Francisco, o mais novo, aprendera a ler e a escrever. A loucura só o apoderou já adolescente, talvez por consciência tomada do lar em que nascera, talvez por atos da mãe, talvez por maldição hereditária, o que é certo é que, diferentemente dos irmãos, com ele não se brincava, era violento, rangia dentes e não ria, lia o jornal e depois rasgava-o, não permitia que o atentassem com balolas.
Um dia,
zangando-se com o Cristiano no meio duma lavoura, deu-lhe com a vara da arrelhada num sobrolho, destinando-o ao hospital. A vizinhança deu
asas à sua crueldade e, de sua justiça, amarrou-o durante horas, de
cabeça para baixo, a uma oliveira centenária.
(A minha mãe levava-me pela mão, íamos a passar, não teve tempo para me ocultar a tortura, o cenário ficou-me gravado para sempre e nunca mais fui o mesmo. Ainda bem que vi. Não se deve esconder tudo das crianças.)

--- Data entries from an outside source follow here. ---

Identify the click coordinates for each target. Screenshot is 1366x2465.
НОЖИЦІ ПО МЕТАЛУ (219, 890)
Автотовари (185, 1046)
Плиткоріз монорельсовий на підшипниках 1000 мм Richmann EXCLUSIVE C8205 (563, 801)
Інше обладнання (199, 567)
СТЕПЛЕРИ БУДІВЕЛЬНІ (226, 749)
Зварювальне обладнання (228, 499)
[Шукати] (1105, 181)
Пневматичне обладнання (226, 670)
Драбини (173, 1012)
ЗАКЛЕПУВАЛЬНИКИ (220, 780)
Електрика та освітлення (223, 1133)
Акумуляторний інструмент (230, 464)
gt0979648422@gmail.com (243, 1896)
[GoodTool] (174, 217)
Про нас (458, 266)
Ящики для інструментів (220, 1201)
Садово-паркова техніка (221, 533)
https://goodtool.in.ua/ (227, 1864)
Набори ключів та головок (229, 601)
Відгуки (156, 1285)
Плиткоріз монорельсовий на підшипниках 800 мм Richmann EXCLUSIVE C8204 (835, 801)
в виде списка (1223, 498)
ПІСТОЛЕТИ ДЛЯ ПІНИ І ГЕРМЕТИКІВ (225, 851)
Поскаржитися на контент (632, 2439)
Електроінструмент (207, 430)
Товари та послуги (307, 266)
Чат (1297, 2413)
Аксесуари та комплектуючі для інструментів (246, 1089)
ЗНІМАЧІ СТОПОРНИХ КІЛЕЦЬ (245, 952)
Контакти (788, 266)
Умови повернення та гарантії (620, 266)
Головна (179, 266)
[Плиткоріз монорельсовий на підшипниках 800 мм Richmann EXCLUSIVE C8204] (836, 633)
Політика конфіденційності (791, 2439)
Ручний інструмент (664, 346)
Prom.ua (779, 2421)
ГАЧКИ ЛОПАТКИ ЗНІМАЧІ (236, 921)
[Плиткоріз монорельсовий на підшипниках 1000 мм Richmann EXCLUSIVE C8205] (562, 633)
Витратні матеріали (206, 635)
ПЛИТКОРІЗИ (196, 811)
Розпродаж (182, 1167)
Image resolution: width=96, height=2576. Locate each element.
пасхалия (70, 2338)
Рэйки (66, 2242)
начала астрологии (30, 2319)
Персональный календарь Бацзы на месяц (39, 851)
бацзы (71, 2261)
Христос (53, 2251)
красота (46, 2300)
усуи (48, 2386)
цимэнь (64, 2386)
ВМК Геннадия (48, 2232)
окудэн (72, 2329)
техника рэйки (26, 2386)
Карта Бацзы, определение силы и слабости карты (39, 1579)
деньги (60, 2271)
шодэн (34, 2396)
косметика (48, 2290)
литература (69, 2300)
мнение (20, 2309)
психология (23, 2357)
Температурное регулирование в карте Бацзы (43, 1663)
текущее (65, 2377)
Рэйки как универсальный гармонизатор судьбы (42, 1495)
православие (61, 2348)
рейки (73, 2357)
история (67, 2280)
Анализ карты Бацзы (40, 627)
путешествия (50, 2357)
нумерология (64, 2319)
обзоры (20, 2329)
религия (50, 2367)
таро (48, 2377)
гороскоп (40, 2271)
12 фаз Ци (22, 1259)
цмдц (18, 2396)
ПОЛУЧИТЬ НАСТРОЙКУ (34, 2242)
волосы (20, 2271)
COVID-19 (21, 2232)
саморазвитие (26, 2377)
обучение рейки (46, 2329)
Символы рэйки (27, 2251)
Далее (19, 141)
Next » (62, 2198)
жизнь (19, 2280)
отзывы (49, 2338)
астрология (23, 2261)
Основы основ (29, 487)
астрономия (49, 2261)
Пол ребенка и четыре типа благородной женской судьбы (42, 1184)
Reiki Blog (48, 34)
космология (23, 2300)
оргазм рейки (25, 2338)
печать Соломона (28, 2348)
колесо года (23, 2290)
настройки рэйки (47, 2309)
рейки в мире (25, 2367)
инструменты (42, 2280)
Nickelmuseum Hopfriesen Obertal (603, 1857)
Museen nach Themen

Familiares de Francisco, Justina e Cristiano, acabaram por
hospedá-los na terra alheia em que residiam e, mais tarde, entregaram-nos a uma
Instituição Particular de Solidariedade Social. Tentaram vender a herança dos
campos da ribeira, dos pinhais e olivais mas não apareceram compradores.
Nunca
mais ninguém, na aldeia, viu os três irmãos e os três irmãos também nunca mais
viram a aldeia. Terão morrido sem o conhecimento da aldeia embora se conste que
terão morrido os três antes do Natal.
Isto já
não há aldeias como antigamente, onde a gente podia nascer atravessado, viver
assim assado e morrer descansado. Há sempre um hospedeiro, um hospital ou um
hospício que nos irá manchar a harmonia do último Natal. É certo, se a
morte é certa, isto não acabará bem para ninguém.
5 comentários:
Sabe, P.N.? Não gostei na história.
É triste, deixa-nos macambúzios e no fundo, no fundo, não conta história alguma.
Gosto mais quando conta coisas dos seus carnavais, das conquistas, dos engates e outras coisas que tais.
Bom fim de semana.
Sabe Janita, os leitores a quem dirigi esta história sem história, são na verdade os meus amigos da aldeia onde nasci e que me seguem no facebook. Eles não apreciam muito a ficção e quando me encontram começam por me chamar mentiroso. Mas ao mesmo tempo, agradecem-me por desenterrar personagens que povoaram a sua infância e juventude. É essa a razão de algumas histórias que escrevo. O blogue, serve apenas para tentar que fique o registo futuro das coisas que escrevo. O mais certo é que isto se apague tudo com uma pandemia informática mas fica a intenção. De qualquer forma, obrigado por este e outros comentários que por aqui tem deixado. Confesso que até me intriga como descobriu esta discreta pocilga mas claro que me agradam sempre os sinais de que está alguém do outro lado.
Bom fim de semana.
Desculpe, se o magoei ou melindrei P.N., mas sabe? Talvez, erradamente, associei a História anexada às etiquetas como estórias de ficção. Soubesse eu que eram verdadeiras e retratavam vidas reais da localidade onde nasceu, jamais teria sido tão deselegante, como agora me parece ter sido. Acredite que me sinto mesmo mal. Peço desculpa.
Conheço estes personagens, sem nunca os ter conhecido
Conheço essa aldeia, sem nunca lá ter ido
Espicaças-te-me a curiosidade, escreve num livro
Ah, e já agora desculpa a Janita.
Fartei-me de rir com a historieta! E com a menção da crica também! Não há muita gente que a conheça por esse nome!!!